Friday, June 1, 2012

The Talmud

I have been asked to discuss the Talmud and its role in determining halachah (Jewish law).  I found that Wikipedia has a very extensive and accurate write-up which gives more detail than I would cover here.  Go to:

There are several concepts that I can add which will help clarify the role of Talmud in Judaism.  One misnomer is that it is strictly the opinion of the sages (of the great Rabbis).  It is the Oral Torah that was passed down from Hashem to Moses and was taught during the 40 years in the Sinai desert and beyond.  The discussion of the sages and the debating of the halachah is not their opinion, but is the accurate handing down of answers to just about any question that could come up about this universe and everything in it.
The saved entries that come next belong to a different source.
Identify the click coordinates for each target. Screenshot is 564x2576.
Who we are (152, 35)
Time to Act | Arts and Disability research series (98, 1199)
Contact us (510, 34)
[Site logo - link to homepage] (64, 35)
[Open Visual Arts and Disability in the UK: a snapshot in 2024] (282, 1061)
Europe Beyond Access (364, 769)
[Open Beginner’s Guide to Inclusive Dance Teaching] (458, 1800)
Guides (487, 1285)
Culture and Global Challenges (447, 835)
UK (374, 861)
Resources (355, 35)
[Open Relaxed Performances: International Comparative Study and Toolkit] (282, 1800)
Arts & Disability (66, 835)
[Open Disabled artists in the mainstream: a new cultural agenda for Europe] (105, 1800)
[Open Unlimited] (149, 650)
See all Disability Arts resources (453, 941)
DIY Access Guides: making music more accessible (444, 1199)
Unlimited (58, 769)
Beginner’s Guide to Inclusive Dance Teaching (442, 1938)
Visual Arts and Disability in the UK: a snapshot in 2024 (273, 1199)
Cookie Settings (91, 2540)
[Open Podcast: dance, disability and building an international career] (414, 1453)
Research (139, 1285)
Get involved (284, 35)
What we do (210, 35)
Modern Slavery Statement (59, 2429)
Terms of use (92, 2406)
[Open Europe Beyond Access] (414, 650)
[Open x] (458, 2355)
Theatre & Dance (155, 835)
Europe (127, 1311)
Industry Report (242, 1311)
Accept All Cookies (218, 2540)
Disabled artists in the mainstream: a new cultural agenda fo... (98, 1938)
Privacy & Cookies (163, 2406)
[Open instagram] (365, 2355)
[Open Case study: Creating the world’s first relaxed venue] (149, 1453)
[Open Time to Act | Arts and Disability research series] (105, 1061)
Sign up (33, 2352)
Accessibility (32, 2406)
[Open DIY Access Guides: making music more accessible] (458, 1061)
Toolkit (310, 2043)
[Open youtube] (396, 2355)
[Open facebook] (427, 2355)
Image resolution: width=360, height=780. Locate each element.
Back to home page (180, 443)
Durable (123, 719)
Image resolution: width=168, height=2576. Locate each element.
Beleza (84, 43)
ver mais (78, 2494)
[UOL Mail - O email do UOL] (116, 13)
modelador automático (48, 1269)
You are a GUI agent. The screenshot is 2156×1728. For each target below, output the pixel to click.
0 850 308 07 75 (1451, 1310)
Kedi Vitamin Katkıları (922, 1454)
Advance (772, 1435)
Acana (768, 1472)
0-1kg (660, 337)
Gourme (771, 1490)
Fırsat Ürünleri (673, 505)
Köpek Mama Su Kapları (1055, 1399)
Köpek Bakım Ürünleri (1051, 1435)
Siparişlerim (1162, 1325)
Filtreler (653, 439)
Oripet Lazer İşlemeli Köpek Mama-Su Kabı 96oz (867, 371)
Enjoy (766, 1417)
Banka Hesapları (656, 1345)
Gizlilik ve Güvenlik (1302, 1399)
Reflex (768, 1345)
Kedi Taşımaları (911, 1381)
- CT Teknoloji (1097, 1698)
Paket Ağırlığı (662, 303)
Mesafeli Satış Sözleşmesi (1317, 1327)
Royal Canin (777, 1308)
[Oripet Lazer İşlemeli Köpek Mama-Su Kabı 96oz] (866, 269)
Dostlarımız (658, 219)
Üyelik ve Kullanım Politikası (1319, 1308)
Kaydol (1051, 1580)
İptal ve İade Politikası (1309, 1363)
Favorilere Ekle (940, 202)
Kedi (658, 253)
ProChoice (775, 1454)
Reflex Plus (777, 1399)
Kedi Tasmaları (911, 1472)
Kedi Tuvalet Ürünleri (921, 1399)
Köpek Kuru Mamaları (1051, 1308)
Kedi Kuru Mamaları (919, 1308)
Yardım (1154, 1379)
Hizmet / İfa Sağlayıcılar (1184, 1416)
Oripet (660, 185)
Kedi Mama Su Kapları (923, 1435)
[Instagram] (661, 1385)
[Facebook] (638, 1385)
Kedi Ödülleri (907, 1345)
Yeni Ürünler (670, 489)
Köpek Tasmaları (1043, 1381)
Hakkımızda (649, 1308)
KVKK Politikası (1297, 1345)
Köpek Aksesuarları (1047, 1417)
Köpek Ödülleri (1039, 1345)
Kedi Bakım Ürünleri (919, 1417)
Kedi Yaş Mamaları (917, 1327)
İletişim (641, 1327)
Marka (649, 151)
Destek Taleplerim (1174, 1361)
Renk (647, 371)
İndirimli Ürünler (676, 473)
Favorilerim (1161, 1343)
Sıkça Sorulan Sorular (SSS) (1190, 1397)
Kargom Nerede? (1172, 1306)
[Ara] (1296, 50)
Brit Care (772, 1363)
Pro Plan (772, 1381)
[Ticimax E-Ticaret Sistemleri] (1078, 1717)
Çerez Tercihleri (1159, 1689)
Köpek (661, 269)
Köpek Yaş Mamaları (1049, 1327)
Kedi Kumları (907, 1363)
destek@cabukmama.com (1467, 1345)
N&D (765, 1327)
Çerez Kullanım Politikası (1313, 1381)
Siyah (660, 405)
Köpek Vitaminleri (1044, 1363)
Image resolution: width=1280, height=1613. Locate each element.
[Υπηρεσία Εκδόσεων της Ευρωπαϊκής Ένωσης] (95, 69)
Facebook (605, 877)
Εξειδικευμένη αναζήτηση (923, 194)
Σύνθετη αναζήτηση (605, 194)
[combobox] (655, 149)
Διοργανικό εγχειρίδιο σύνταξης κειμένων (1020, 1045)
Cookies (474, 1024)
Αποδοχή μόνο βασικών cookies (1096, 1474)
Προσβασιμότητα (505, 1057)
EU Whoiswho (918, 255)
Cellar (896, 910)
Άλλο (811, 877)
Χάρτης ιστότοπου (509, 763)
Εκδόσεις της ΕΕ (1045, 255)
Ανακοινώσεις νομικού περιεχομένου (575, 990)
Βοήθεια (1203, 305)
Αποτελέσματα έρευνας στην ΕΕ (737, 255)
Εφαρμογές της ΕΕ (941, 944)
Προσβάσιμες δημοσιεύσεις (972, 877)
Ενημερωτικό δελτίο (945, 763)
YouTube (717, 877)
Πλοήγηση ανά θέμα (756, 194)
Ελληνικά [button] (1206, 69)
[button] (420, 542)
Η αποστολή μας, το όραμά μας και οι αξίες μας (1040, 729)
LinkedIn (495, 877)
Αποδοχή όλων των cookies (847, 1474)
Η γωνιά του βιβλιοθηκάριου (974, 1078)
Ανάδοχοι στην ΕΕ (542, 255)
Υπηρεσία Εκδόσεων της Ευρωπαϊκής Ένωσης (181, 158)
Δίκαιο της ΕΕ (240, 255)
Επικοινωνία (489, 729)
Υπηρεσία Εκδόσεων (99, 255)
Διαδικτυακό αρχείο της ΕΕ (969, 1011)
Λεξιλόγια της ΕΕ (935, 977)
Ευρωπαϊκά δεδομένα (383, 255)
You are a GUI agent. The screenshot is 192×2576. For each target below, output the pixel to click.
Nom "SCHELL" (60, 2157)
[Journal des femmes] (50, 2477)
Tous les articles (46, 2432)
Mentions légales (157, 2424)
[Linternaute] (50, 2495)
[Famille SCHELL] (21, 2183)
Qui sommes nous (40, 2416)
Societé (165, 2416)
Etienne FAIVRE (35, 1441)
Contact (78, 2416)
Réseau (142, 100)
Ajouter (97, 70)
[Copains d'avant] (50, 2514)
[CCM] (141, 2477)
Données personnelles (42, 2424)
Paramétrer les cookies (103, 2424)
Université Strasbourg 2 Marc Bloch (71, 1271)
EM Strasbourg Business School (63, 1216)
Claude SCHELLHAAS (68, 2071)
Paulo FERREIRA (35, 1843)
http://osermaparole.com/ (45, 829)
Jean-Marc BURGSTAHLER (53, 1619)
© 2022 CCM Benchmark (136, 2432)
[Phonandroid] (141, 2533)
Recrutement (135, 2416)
Important to know is that the Talmud is not the halachah (law) that we live by.  It is the basis for discussion on how halachah came to be.  The refinement of halachah as we know it today has occurred for thousands of years.  The Shulchan Aruch and Mishnah Berurah along with much commentary of the great sages throughout history are the culmination and fine points of law that have been set down.  The disagreement on any topic in the Talmud is intentional as a way of evaluating its interpretation and getting to the truth.  As in a court of law, the truth is not known until all arguments are presented.  It is not opinion of the Rabbis, but supporting arguments based on verses in scriptures.  All is for the purpose of getting to the truth about everything.  When there is much debating in the Talmud about a halachah, which is usually the case, it is generally the last presented argument that is considered the answer.  However, there are certain Rabbis that we follow and others that we generally don't.  There are also arguments that hold true before the Messiah comes and others that will come about after the Messiah.  There are many arguments that are left open for Elijah the Prophet to settle.  It is so complicated but that is what makes it fascinating and has kept it alive for so long.  If it were simple, we would have stopped studying it a long time ago.  All we need to know as a final answer is the final codification of the halachah that we live today.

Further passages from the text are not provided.